O laudo da Perícia Forense do Estado do Ceará (Pefoce) descartou a hipótese de estupro no caso da morte de uma bebê de 10 meses, encontrada sem vida em Fortaleza na última segunda-feira (13). O resultado, divulgado nesta sexta-feira (17), apontou que a causa da morte foi asfixia, contrariando a avaliação inicial do hospital onde a criança recebeu atendimento.

De acordo com a Secretaria da Segurança Pública e Defesa Social do Ceará (SSPDS), exames toxicológicos realizados no sangue da bebê não identificaram a presença de álcool ou drogas. Além disso, não foram encontrados vestígios de sêmen ou material genético dos dois homens presos no corpo da vítima. O exame sexológico também concluiu que não houve qualquer tipo de violência sexual.

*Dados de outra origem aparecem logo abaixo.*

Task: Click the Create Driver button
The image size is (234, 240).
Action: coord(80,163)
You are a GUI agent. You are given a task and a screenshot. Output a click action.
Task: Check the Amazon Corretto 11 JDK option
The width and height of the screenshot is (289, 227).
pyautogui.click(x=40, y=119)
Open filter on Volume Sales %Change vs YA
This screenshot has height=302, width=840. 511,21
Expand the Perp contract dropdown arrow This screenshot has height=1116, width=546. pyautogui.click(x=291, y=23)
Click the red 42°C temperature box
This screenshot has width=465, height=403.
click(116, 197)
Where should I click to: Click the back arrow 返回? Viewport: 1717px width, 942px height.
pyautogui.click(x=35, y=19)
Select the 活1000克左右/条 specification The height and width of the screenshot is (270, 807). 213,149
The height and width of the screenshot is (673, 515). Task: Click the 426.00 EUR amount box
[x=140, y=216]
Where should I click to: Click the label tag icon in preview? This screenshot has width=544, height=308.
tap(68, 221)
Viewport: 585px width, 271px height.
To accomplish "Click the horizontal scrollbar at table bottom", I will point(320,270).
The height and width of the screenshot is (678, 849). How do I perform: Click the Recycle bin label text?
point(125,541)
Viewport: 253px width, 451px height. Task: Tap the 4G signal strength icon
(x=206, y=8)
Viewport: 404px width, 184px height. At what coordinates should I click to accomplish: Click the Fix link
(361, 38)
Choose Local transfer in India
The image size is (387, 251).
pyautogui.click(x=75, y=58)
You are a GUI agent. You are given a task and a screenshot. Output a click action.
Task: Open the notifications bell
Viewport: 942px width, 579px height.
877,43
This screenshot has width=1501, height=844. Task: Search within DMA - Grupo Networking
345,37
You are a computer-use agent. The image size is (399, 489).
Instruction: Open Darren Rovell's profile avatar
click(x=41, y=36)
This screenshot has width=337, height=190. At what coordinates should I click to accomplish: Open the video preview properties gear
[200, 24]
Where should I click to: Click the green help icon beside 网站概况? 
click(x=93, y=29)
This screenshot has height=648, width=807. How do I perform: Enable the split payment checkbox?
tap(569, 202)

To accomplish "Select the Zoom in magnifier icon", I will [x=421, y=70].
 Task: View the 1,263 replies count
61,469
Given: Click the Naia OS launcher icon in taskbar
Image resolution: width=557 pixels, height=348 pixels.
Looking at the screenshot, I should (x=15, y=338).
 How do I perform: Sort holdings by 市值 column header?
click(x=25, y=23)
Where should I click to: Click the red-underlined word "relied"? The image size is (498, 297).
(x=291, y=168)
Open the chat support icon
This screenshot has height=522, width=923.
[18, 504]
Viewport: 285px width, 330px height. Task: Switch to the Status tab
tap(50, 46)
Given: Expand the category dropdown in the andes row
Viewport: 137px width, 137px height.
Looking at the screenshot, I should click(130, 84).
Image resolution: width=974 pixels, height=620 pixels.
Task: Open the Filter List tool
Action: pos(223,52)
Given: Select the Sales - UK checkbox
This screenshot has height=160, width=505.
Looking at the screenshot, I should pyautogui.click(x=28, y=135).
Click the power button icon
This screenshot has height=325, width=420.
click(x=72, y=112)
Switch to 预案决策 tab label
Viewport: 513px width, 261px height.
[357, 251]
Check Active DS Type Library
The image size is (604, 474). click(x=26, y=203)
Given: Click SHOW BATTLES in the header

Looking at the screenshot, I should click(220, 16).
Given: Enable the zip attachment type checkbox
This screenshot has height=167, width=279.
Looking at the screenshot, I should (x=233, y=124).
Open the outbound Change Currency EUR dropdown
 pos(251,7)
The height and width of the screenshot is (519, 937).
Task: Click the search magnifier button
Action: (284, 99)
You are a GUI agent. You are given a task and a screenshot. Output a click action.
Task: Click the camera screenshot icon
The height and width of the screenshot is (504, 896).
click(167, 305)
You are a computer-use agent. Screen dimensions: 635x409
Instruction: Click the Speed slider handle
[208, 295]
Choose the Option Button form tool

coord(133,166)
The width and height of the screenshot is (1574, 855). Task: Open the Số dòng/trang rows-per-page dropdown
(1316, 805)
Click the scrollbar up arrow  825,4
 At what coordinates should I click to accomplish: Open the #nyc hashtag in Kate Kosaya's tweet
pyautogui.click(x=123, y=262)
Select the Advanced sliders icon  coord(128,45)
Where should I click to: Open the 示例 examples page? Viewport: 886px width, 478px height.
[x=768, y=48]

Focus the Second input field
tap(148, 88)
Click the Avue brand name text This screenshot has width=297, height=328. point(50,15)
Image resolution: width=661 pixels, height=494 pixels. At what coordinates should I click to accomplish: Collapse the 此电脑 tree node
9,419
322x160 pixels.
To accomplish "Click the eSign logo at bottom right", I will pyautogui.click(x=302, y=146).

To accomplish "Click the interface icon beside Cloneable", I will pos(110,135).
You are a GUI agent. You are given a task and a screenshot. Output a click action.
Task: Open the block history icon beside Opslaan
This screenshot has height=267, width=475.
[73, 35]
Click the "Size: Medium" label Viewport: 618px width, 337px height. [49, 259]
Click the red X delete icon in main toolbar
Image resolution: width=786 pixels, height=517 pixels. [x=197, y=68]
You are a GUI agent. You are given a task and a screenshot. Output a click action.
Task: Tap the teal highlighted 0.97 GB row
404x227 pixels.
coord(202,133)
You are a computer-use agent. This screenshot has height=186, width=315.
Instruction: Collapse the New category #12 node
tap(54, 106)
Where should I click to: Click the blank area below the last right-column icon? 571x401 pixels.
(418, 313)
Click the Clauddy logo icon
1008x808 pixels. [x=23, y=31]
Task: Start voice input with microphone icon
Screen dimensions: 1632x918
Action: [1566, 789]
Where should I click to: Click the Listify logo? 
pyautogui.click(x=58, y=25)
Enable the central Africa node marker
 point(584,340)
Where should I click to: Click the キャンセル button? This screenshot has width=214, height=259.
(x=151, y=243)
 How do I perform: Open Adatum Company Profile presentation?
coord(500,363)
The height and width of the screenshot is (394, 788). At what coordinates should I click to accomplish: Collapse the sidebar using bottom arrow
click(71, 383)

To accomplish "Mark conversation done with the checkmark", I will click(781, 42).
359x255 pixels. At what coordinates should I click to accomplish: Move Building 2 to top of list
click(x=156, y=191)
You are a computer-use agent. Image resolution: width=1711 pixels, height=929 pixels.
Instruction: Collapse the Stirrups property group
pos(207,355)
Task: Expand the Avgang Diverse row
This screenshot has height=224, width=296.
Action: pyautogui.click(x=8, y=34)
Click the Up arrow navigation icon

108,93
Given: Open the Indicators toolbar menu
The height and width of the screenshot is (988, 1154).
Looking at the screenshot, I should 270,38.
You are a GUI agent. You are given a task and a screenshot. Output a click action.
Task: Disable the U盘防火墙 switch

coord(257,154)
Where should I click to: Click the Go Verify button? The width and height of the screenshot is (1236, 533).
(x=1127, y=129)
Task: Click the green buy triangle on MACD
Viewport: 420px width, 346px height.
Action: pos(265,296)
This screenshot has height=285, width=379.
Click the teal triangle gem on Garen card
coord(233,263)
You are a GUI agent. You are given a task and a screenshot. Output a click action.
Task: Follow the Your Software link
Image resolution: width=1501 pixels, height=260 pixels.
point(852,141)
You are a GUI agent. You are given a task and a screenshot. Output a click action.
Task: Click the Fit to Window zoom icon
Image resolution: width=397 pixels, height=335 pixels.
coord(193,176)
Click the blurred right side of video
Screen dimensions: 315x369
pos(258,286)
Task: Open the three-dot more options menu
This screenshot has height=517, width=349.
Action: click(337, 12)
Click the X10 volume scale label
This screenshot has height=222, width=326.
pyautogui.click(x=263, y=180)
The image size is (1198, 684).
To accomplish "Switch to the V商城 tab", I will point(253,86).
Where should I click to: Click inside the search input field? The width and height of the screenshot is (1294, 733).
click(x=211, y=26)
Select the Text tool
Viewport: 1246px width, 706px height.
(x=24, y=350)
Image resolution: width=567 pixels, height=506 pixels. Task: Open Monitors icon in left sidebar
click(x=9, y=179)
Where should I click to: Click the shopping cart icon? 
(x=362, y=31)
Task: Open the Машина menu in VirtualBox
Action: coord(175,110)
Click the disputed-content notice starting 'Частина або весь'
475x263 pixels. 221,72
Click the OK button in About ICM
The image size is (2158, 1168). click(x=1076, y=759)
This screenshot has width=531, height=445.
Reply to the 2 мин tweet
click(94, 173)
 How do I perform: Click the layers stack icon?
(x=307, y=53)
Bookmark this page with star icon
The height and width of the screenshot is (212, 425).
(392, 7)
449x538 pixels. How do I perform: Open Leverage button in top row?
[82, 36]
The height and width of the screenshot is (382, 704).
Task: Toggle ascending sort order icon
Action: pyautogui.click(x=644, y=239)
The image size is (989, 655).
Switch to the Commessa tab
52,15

Com a divulgação do laudo pericial, a linha de investigação foi alterada. A principal hipótese agora é de morte por asfixia, descartando oficialmente a suspeita de crime sexual que havia sido considerada no início do caso.
Segundo a Polícia Civil do Ceará, a prisão em flagrante de dois suspeitos: o companheiro da mãe da bebê, de 22 anos, e um primo dele, de 26 anos, ocorreu com base em um relatório médico do hospital particular onde a criança foi socorrida. O documento, assinado por quatro médicos emergencistas pediátricos e dois cardiologistas, apontava indícios considerados compatíveis com abuso sexual, o que levou à autuação inicial por estupro.
Com o avanço das investigações e a conclusão do laudo da Pefoce, a Delegacia de Combate à Exploração da Criança e do Adolescente (Dececa) reclassificou o caso para homicídio culposo, quando não há intenção de matar, descartando a ocorrência de violência sexual. As investigações seguem em andamento para esclarecer as circunstâncias da morte.